■ **Extract to read**
Five tips for healthy and convenient meals and snacks
Whether you’re on the go or staying close to home, getting a quick bite to eat is something we all need to fit into our busy schedules. Convenient options may be the easy choice, but don’t forget about staying healthy. Lisa Akly, RDN, shared five tips for choosing delicious, nutritious and safe meals and snacks.
- Remember those food groups. Select a healthy option from each of the food groups: fruits, vegetables, grains, protein and dairy. For a snack, select a healthy option from one or two food groups. A compact snack example would be a baggie with ¼ cup nuts or sunflower seeds, combined with 2 tablespoons of raisins.
- Quick grabs. There are so many meal replacement and snack bars in the grocery store today. It’s important to ask yourself, “Is this a meal or is this a snack for me?” Select bars with less than 200 calories per serving as a snack; 400 calories per serving is considered high in calories. At that point you are getting close to the amount of calories appropriate for a meal. Choose wisely!

■ **Work item A**
In the tips on healthy meals and snacks, what calorie limit per serving makes a bar suitable as a snack?
■ **Work item B**
For each statement, say yes or no to whether it agrees with the tips on healthy meals and snacks, and quote the words from the tips that decide it. (i) Lisa Akly, RDN, shared the tips. (ii) A snack should include a healthy option from each of the five food groups. (iii) A bar with 400 calories per serving counts as high in calories.

■ **Stored data**
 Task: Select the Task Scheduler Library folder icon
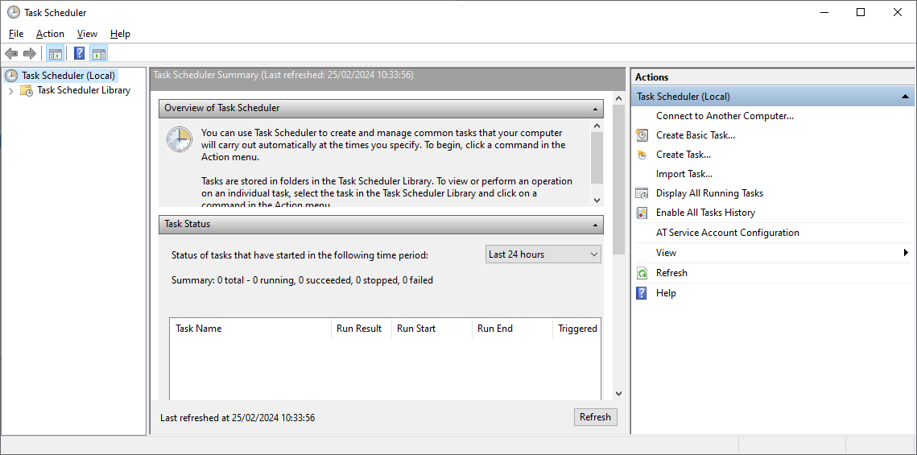click(x=27, y=90)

■ **Problem solution A**
Less than 200 calories per serving.

■ **Problem solution B**
(i) Yes: "Lisa Akly, RDN, shared five tips for choosing delicious, nutritious and safe meals and snacks."
(ii) No: "For a snack, select a healthy option from one or two food groups."
(iii) Yes: "400 calories per serving is considered high in calories."